> **Text block**:
- The Washington Times - Monday, April 6, 2020

Sen. John Barrasso said his state of Wyoming is not issuing a statewide stay-at-home order due to the coronavirus pandemic because social distancing is already part of the culture there.

“We do have a state of emergency in Wyoming. Anyone coming into our state, there is a 14-day quarantine. People are staying at home,” the Republican senator and former orthopedic surgeon told “Fox & Friends” Monday.

“But remember that people are spread out here,” he added. “We only have about five people per square mile. We’ve been socially distancing the entire 130 years that we have been a state.”

Mr. Barrasso said Wyoming currently has 200 coronavirus cases and “no deaths” and that he’s confident residents will continue to “do the right thing” to keep those numbers down.

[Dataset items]
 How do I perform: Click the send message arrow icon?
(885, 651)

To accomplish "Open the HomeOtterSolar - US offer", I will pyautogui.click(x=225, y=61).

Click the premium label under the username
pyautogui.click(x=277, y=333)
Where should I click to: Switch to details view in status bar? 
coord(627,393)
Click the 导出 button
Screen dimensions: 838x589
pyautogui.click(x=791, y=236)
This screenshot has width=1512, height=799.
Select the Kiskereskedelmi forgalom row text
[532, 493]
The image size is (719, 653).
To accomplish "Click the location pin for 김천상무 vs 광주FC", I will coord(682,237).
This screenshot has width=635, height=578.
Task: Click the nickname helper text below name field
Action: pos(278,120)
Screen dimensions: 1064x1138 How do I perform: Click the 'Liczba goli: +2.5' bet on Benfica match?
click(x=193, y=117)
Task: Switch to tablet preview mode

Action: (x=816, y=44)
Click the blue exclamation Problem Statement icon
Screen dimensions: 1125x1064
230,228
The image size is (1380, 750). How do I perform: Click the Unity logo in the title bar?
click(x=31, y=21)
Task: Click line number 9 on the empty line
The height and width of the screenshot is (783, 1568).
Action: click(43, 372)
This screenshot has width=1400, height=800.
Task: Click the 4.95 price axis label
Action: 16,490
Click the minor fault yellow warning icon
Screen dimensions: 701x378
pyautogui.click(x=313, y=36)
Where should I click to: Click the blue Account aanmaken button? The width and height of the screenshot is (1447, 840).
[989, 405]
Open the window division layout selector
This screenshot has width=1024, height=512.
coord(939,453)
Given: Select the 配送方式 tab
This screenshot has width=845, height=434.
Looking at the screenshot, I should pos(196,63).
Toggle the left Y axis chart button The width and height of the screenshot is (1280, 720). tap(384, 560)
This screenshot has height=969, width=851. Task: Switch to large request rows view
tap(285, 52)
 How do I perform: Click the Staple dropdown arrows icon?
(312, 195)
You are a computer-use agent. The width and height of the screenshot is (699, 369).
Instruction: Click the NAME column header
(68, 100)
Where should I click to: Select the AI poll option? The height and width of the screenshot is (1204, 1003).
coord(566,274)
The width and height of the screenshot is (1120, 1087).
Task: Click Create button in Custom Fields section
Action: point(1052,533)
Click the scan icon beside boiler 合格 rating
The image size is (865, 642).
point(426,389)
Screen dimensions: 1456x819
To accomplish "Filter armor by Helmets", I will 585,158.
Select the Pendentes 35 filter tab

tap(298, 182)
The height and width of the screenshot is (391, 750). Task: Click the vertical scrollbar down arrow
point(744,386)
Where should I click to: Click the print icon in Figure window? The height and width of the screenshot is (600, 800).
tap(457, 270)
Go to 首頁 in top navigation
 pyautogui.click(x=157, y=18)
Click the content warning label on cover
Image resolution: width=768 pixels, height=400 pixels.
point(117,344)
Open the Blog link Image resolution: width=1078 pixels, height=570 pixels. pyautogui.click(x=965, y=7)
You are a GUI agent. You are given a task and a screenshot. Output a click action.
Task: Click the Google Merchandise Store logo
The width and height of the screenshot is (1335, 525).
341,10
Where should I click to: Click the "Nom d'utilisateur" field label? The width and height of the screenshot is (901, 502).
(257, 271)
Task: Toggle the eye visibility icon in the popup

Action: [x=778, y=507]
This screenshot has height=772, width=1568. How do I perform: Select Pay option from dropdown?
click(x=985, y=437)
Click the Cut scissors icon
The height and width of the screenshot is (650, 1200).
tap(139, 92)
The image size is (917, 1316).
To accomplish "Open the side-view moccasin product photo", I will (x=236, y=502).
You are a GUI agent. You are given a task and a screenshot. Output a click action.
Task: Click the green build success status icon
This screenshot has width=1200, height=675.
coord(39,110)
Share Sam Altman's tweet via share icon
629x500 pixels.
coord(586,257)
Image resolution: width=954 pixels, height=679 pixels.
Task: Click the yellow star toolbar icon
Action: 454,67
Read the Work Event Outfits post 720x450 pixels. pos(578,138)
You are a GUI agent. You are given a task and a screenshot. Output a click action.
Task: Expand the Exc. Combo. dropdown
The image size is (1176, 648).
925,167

> **Check your understanding**:
1. In the Wyoming coronavirus article, how long is the quarantine for anyone coming into the state?
2. Please write a continuation of the Wyoming coronavirus article, picking up after its final sentence.
These items were drawn from a separate source, unrelated to the Wyoming coronavirus article.

> **Exercise answers**:
1. 14 days.

2.
“People are staying at home in Wyoming, so it’s being done already,” he said. “I think the governor has struck the right balance. The people of Wyoming know what’s best in Wyoming. We’re going to do that. We’re going to continue to follow all the recommendations that are there in Wyoming.”

To combat the spread of the virus, Gov. Mark Gordon closed most businesses, schools and parks until April 17, but the state remains one of only nine states to not issue some form of statewide stay-at-home order.

On March 25, the governor issued a plea for “Wyoming citizens to stay home whenever possible, only going out when absolutely necessary.”